Start Source data

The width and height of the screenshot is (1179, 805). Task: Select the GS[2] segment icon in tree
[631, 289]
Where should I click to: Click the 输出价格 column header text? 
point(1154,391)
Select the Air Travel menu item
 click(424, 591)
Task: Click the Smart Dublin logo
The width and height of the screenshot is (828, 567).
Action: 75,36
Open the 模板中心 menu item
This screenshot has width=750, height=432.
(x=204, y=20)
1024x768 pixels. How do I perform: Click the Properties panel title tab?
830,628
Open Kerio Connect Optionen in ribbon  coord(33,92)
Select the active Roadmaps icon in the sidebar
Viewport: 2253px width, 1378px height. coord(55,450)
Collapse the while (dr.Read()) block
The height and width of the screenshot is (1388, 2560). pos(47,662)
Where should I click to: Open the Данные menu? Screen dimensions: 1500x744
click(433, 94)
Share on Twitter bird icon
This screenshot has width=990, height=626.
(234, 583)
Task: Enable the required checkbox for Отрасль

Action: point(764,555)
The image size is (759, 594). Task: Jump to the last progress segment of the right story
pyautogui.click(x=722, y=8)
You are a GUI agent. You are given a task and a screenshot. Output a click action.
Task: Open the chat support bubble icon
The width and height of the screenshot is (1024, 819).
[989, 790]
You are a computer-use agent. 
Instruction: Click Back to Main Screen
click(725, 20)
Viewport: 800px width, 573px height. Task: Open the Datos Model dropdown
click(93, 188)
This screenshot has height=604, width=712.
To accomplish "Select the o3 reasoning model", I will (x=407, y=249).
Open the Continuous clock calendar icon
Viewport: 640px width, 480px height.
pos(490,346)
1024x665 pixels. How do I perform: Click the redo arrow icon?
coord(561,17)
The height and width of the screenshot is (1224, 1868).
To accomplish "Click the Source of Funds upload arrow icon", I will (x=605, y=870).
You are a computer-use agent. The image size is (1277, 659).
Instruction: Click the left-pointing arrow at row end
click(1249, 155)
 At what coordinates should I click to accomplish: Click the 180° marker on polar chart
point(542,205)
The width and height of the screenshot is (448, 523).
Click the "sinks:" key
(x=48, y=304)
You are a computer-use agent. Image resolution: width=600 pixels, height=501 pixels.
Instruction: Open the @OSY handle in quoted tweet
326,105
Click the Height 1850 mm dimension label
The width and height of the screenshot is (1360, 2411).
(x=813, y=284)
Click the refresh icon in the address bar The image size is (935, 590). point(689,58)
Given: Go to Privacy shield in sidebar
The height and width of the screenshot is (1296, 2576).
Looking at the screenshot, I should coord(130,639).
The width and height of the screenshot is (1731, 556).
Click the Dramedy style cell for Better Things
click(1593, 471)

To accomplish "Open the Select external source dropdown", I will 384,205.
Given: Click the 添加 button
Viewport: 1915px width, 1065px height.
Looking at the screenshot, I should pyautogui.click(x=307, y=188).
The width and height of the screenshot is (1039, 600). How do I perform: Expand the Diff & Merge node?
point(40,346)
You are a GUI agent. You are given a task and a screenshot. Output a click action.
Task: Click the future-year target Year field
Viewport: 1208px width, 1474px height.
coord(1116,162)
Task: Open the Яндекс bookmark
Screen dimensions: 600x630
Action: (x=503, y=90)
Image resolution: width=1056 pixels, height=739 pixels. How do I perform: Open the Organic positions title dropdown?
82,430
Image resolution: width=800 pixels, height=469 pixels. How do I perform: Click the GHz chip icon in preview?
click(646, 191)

End Source data

--- Goal of the exercise ---
Rewrite the listing from the line containing "Image resolution: width=800" through its end, requests included. Multiply each coordinate in the answers by 0.85 and round to whole numbers, with halves rounding up.

--- Written solution ---
Image resolution: width=800 pixels, height=469 pixels. How do I perform: Click the GHz chip icon in preview?
click(549, 162)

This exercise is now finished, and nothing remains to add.